Exercise requirements:
Transcribe the listing below only from the line with "Switch chart to otomatik scaling" up to and including the line with "Select the 3D".

Data to examine:
-- Opening Marker --
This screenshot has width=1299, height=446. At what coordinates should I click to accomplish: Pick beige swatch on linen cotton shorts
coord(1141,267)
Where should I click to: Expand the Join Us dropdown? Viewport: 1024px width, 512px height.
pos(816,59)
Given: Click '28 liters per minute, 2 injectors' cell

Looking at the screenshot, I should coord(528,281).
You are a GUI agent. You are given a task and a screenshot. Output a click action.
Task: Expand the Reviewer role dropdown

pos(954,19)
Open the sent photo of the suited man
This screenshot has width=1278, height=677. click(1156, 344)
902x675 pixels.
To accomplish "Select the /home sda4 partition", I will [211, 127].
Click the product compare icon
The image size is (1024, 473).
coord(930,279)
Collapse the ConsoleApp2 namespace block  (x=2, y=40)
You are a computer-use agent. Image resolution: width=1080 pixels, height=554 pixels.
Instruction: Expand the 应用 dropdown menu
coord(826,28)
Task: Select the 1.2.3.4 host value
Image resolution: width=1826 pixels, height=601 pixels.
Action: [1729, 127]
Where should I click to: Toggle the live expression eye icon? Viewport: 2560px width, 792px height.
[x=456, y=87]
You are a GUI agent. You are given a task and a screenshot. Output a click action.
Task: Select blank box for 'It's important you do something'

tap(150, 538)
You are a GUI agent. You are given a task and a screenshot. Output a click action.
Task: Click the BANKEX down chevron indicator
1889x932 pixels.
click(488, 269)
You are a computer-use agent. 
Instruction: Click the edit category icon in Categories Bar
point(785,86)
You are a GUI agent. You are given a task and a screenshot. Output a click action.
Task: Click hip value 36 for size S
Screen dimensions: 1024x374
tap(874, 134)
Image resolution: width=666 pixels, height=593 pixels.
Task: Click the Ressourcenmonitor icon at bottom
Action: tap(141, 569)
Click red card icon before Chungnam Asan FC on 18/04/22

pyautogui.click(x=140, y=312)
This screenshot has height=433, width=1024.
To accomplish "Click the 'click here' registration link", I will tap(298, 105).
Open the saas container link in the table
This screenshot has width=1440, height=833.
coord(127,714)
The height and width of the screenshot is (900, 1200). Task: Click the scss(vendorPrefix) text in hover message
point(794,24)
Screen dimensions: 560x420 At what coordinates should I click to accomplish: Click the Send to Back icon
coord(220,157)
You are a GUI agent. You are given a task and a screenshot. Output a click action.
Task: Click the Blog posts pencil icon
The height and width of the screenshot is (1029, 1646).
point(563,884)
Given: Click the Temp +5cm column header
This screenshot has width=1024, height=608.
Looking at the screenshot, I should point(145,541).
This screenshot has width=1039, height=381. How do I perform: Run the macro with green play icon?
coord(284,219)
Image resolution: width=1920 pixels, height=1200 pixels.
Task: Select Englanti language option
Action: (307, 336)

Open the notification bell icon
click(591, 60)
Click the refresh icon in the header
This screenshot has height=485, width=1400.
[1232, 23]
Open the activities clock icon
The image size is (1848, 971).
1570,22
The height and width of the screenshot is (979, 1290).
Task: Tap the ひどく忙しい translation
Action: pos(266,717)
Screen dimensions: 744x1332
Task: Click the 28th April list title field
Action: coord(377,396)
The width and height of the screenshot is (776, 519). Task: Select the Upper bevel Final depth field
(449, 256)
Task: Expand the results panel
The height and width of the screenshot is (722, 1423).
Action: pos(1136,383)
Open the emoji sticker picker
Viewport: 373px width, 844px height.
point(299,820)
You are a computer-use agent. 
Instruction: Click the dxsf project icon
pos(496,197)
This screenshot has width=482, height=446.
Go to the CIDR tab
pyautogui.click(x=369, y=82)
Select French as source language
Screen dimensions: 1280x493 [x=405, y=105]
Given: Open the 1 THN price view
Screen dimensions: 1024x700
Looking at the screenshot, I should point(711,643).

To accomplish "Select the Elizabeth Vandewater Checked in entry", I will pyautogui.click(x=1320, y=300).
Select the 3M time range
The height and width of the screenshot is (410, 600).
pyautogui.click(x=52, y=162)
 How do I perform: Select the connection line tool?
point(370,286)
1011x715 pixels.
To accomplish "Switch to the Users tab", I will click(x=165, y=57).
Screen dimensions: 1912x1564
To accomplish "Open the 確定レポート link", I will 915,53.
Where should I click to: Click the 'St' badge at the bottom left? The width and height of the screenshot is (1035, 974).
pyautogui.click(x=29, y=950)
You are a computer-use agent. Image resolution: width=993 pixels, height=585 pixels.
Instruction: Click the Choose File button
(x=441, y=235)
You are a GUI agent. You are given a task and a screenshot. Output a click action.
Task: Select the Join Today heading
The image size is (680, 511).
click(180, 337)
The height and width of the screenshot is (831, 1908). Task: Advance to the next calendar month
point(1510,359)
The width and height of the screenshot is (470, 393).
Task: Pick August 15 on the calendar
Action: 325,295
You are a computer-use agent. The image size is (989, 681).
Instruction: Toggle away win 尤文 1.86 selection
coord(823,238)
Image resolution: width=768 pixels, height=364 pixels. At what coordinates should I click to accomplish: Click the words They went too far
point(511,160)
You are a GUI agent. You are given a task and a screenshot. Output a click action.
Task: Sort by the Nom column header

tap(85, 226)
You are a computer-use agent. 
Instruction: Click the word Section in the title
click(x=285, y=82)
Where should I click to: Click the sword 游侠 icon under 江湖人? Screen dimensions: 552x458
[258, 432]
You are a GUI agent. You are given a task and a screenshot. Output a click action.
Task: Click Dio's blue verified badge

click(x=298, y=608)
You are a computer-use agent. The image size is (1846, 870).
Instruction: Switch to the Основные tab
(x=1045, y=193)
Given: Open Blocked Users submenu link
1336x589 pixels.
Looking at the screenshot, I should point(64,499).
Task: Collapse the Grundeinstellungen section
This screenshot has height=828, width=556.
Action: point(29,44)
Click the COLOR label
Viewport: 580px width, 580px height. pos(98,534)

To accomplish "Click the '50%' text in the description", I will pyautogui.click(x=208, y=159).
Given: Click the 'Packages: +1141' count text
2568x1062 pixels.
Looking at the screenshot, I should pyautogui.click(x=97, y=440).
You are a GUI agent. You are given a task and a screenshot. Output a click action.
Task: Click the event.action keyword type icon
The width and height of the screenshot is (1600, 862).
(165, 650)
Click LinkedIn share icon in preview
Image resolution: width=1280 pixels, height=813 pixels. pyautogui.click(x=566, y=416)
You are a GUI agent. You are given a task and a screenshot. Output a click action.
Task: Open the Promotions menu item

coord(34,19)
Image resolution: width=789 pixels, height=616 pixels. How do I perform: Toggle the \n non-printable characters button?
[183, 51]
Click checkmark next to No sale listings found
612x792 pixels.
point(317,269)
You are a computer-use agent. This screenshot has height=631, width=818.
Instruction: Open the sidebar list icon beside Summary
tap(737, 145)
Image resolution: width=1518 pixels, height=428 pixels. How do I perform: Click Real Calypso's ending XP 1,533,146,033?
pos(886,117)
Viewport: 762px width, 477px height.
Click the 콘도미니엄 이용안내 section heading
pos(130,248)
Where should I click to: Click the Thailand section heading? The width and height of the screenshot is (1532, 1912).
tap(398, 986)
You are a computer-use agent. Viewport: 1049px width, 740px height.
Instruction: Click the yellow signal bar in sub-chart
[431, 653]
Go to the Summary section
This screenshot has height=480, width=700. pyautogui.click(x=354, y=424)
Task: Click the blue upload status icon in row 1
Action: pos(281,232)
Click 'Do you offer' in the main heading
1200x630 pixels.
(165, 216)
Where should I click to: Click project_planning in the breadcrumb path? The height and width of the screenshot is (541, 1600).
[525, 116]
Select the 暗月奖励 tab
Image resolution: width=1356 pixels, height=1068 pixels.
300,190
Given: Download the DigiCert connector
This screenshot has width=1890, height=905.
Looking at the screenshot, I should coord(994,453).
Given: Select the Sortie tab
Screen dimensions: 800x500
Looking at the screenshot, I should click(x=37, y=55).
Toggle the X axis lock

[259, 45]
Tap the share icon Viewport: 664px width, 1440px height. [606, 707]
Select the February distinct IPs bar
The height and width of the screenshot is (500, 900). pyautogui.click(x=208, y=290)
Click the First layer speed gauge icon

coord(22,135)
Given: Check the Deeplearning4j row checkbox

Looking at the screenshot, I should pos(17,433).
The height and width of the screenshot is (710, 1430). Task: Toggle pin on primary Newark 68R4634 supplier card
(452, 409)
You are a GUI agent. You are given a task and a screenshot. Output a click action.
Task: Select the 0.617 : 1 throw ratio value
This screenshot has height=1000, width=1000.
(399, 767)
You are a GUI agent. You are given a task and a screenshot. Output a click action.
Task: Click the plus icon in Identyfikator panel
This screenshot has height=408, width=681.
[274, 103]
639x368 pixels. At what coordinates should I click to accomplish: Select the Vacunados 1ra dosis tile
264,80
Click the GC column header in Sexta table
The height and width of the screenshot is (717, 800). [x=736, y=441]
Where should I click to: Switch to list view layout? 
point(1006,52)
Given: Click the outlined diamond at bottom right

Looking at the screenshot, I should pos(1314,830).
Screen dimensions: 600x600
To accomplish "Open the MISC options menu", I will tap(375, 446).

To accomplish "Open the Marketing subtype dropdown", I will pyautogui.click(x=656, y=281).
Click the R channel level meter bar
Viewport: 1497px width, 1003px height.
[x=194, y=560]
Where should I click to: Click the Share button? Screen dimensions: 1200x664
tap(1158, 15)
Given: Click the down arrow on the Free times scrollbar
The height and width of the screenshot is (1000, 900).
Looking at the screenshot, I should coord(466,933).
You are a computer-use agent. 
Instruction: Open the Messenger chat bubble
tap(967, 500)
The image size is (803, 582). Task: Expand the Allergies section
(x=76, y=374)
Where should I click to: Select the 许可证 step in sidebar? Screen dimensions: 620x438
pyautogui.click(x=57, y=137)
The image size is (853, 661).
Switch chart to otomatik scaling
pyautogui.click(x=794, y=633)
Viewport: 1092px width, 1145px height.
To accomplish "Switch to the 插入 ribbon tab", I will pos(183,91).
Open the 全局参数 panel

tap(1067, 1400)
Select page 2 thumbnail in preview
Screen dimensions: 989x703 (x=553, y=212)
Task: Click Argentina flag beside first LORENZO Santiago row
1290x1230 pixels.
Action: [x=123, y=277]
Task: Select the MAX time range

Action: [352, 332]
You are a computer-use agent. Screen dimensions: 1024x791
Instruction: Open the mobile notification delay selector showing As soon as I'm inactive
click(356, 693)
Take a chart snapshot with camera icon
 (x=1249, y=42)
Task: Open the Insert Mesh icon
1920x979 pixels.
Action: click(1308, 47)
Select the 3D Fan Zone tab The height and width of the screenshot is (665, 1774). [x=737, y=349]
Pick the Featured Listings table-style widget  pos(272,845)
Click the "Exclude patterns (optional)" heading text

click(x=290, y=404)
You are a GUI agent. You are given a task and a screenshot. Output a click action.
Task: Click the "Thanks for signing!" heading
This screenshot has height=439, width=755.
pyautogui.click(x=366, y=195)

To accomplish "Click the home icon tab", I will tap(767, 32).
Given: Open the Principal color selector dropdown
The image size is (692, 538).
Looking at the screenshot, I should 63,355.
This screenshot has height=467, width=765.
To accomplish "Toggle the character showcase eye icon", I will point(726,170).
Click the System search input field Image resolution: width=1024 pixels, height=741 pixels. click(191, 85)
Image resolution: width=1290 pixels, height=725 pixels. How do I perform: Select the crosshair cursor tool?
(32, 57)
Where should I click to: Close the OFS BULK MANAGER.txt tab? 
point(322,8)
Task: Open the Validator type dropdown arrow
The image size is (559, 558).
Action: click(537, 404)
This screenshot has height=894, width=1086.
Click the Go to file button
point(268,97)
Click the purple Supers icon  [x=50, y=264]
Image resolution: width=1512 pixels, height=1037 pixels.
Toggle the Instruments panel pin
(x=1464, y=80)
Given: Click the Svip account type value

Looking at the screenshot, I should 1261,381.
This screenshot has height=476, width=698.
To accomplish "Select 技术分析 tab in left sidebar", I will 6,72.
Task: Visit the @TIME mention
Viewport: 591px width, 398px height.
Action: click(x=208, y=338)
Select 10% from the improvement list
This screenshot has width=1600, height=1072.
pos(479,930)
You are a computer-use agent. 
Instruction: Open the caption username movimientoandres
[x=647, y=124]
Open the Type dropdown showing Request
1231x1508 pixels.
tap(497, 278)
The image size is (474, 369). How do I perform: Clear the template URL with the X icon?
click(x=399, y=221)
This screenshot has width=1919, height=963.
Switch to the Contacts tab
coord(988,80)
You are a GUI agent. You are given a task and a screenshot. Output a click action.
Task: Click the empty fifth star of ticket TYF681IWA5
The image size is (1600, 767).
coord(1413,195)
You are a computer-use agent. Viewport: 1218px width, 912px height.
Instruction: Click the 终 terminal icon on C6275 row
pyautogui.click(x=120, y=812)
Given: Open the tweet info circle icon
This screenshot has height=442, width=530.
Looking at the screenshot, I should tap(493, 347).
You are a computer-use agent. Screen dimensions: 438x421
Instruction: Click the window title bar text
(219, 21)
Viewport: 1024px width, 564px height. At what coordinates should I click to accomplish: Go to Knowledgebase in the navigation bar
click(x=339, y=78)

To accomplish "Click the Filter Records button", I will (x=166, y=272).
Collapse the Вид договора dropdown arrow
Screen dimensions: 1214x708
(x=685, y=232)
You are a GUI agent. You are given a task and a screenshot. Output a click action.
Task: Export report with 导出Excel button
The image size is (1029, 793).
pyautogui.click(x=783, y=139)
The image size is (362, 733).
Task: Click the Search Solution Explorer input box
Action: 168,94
-- Closing Marker --
Exercise response:
Switch chart to otomatik scaling
pyautogui.click(x=794, y=633)
Viewport: 1092px width, 1145px height.
To accomplish "Switch to the 插入 ribbon tab", I will pos(183,91).
Open the 全局参数 panel

tap(1067, 1400)
Select page 2 thumbnail in preview
Screen dimensions: 989x703 (x=553, y=212)
Task: Click Argentina flag beside first LORENZO Santiago row
1290x1230 pixels.
Action: [x=123, y=277]
Task: Select the MAX time range

Action: [352, 332]
You are a computer-use agent. Screen dimensions: 1024x791
Instruction: Open the mobile notification delay selector showing As soon as I'm inactive
click(356, 693)
Take a chart snapshot with camera icon
 (x=1249, y=42)
Task: Open the Insert Mesh icon
1920x979 pixels.
Action: click(1308, 47)
Select the 3D Fan Zone tab The height and width of the screenshot is (665, 1774). [x=737, y=349]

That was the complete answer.